Lawson’s personal Jewish practice also happens at unexpected places. Because her iPod has pop music interspersed with Jewish liturgy — like “Modeh Ani,” the prayer said upon waking up — she’ll sometimes find herself praying while working out. Because she also plays a zombie game on the device while she runs, things can become confusing. But she doesn’t let that faze her.

“I have the Bee Gees on my iPod, and the next thing is Modeh Ani,” she said. “I’m being chased by zombies and the Shema would come on. It’s Saturday morning, [I’m] wearing a Superman shirt, running, being chased by zombies, and I sing along.”

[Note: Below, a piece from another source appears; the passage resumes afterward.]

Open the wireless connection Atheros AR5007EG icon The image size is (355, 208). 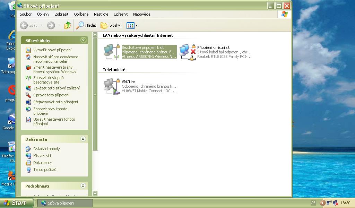[112, 52]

A new challenge to Reform?

Many things that materialise in the USA eventually find their way into Australia years later. I hope and pray that this phenomenon does not. The Australian Jewish News has had a number of letters from Reform/Progressive apologists claiming that their communities enjoy the largest affiliated numbers. If affiliation is anything like the description below, then God help us. [Hat tip Reuven]

But in a growing number of intentional interfaith communities, parents are raising children who are deeply engaged with religion. Let me describe our family’s Jewish engagement, which strikes me as anything but “weak.” We always host a Passover Seder, light Hanukkah candles, go to High Holy Day services. We also light Shabbat candles, and celebrate other holidays like Purim and Sukkot. My children learned Hebrew, recited the blessings over the Torah when they turned 13, and know and use essential Jewish prayers. They have a warm and personal relationship with more than one rabbi. They are quick to identify themselves as Jewish when they encounter anti-Semitism. Oh, and we have shlepped our children to Jewish Museums on more than one continent (visiting Jewish museums is one of the forms of Jewish engagement measured in the New York study).

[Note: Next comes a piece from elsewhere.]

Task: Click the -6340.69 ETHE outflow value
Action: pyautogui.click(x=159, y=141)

But we also embrace our entire family tree. We celebrate Christian holidays, go to church with extended family. And we put our children through nine years of study about both Judaism and Christianity — about the common ground and the essential differences and the points of historical connection.

It is true that my family feels alienated from the state of Israel, since none of us would be legally accepted as Jews there, and there is a troubling correlation between religious identity and civil rights in Israel. And Birthright will not take my children on a free trip to Israel unless they sign away their right to interfaith identity.

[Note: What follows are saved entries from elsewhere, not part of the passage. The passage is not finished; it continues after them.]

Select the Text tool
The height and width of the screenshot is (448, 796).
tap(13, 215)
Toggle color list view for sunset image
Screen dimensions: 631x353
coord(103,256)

And it is true that our family would score low on connections to institutional Judaism. My children aren’t accepted as Jews by many of those institutions, and that, frankly, decreases our desire to belong to them. Our insistence that our children be educated about Christianity, our openness to the possibility that our children will get spiritual sustenance from Christian traditions, and that they have the right to choose a Christian (or for that matter Buddhist or Hindu) identity someday, is wholly unacceptable to most Jewish institutions. Interfaith families that seek to educate their children in more than one religion are expressly barred, by policy, from most synagogue classrooms.

Nonetheless, I am cautiously optimistic that this new acknowledgement of our existence represents progress towards understanding that many interfaith children both want to stay connected to Judaism and also want access to learning about both of their ancestral religions. I am hopeful that researchers will now seek to understand all that is positive about interfaith education for interfaith families. We engage the whole child, the whole family, and embrace our bothness. We don’t mind being called unconventional. We embrace that label, too.